When Skeeter heard fab reviews from friends about a new 'Dimsum' outlet in GK 1, N block market, she trotted the trail and reached Dimcha (Dimsum + Yumcha=Dimcha). The place lives up to its name and has a Thai brother upstairs that goes by the name Dao. While Yauatcha may be the dimsum hotspot of the town right now, Dimcha is steadily climbing the ranks. The dimsums here are great and the fact that it starts getting busy by 8pm is but a reminder of its popularity. Skeeter has been to Dimcha only once and doesn't really like to write about a place before she visits a place more than once, but Skeeter promises to add more to this post sooner than you think!
Dimcha gives the feel of a tea house or a Yumcha cafe where you order dimsum and tea and savour them over some invoking conversations. Here's what Skeeter had and what one can look forward to:

The steamed Vegetable Chive dumplings (Rs 235) came first: Water chestnut, celery and chives seated in a green pastry cover and steamed to perfection. Two pearls of pomegranate topped this dimsum and gave it a rather elegant look. The food does need to look inviting for sure and it did! A delicious deal.

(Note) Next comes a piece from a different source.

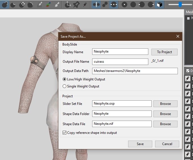Activate the Transform axes tool
The image size is (193, 160).
[68, 4]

Next came the Vegetable Char Siu buns (Rs 255) which were steamed bun dimsums with a lip smacking filling of barbecued veggies and minced ginger. You will fall in love with this one.
The asparagus Cheung Fun (Rs 325)was a relevation. Skeeter liked it better than the ones she's had at Yauatcha and they really stole the show. A rice noodle roll steamed to perfection with an aptly seasoned filling of asparagus and shiitake mushrooms, topped with light soy sauce. Take a bow!

Skeeter also enjoyed the Lo mai gai or the Lotus leaf parcel with sticky rice and veggies(Rs 255). Glutinous sticky rice with mock duck (which was strangely missing or too scant to be noticed), veggies and shiitake mushrooms (that lent a mock meat flavour anyway) come wrapped in a Lotus leaf. These made for a meal in itself. A Cantonese Yumcha classic, these are worth pigging, Skeeter says!

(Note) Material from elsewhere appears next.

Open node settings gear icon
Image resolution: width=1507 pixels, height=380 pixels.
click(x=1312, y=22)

Besides, they have a range of tisanes (flower petal/herbal teas) which one can enjoy with the dimsums. Try the Rose bud (Rs 175) and the Chrysanthemum tisanes (Rs 175) and come back and thank Skeeter for the reccos! The teas are reasonably priced and make for a perfect pair with the dimsums. 



Dao

Skeeter also tried the Yam Phak Ruam Mit Krob (Rs 325) or the exotic crispy vegetable salad in a hot, sweet and sour dressing (Rs 325). The vegetables coated in a light tempura batter were fried and tossed in a tangy sauce. Another green bean salad in the most scrumptious peanut sauce was a Skeeter favourite. 


Having said all that, some things need attention. The tisanes stored in plastic jars were not pleasant to the eyes, considering they've spent reasonably in doing up the place. They need to invest in some nice looking jars for the tisanes. Skeeter also hopes they maintain their food quality for her to keep going back and enjoying Yumcha.